Este mecanismo fue diseñado como un último recurso. No obstante, algunos actores del sector argumentan que los proveedores lo están malutilizando, provocando una explosión de casos. Anthem Blue Cross presentó una demanda a principios de enero contra once instalaciones de Prime Healthcare en California, acusándolas de “inundar” deliberadamente el sistema IDR con más de 6,000 disputas inelegibles para “extraer millones en adjudicaciones injustas”.
Más allá de esta demanda, Elevance (la matriz de Anthem) tiene casos similares en otros estados. La Dra.
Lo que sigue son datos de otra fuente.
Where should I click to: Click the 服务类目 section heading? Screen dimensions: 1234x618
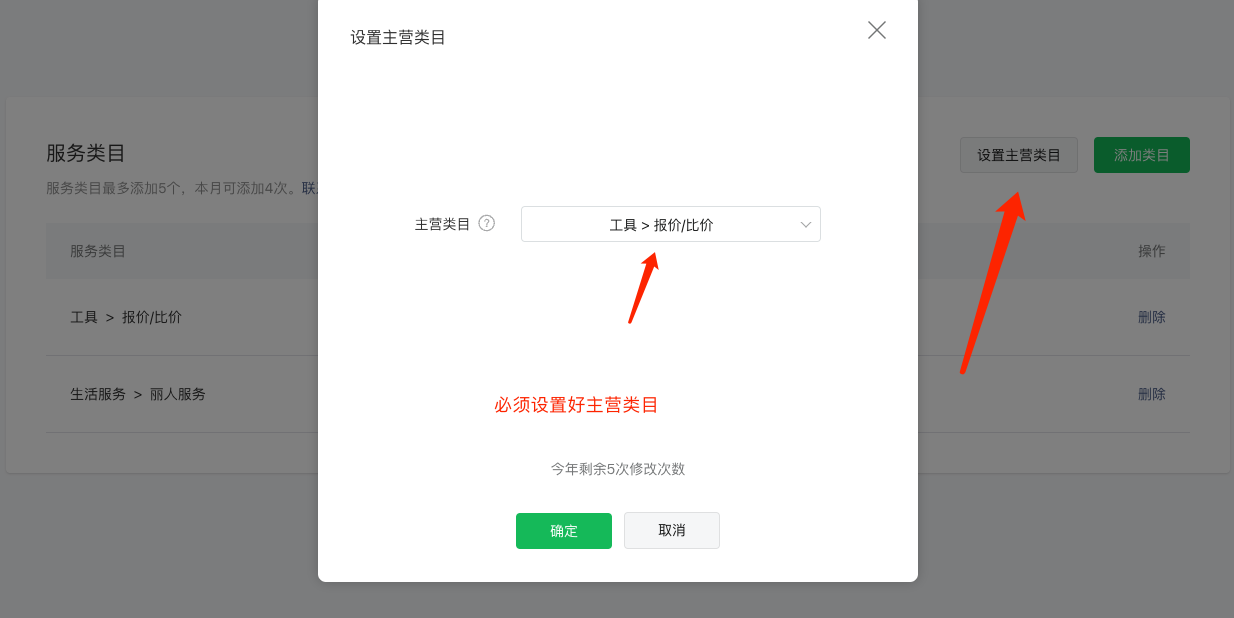pyautogui.click(x=86, y=153)
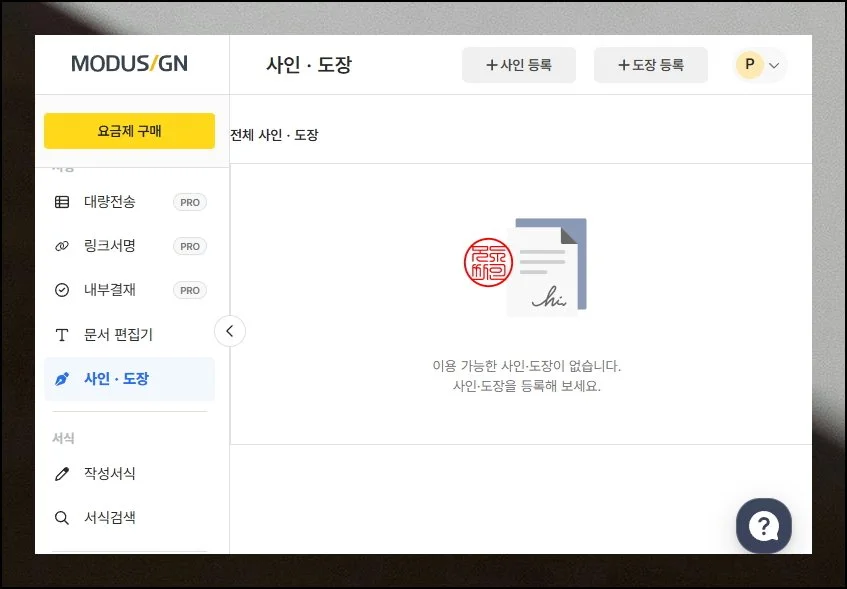The height and width of the screenshot is (589, 847).
Task: Expand the account dropdown chevron beside avatar
Action: point(774,66)
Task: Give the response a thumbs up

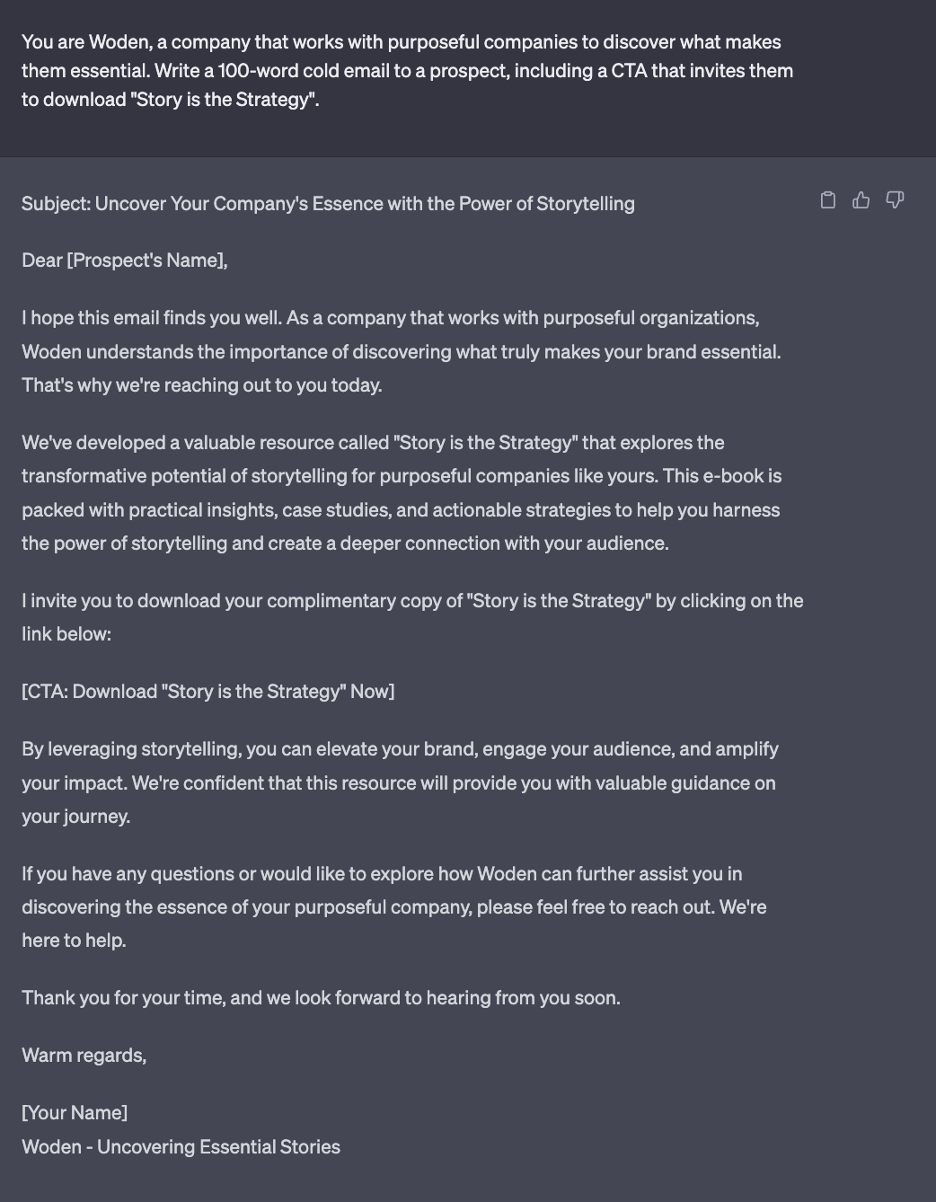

Catherine Gaffigan de Elevance señaló que, mientras el gobierno federal esperaba unos 17,000 casos anuales, ahora ven millones, y su compañía maneja esa cifra mensualmente. “Claramente, el sistema ha sido explotado de manera no prevista”, afirmó.
Elevance no es la única aseguradora preocupada. UnitedHealthcare y BCBS de Texas también han presentado demandas por un presunto mal uso del IDR. Un experto comparó el problema con el Programa de Descuentos de Medicamentos 340B, creado con buenas intenciones pero que luego creció exponencialmente y se desvió de su propósito original. “Existe el riesgo de que el proceso IDR, al igual que el 340B, sea reutilizado como un flujo de ingresos para los hospitales”, comentó Michael Abrams de Numerof & Associates.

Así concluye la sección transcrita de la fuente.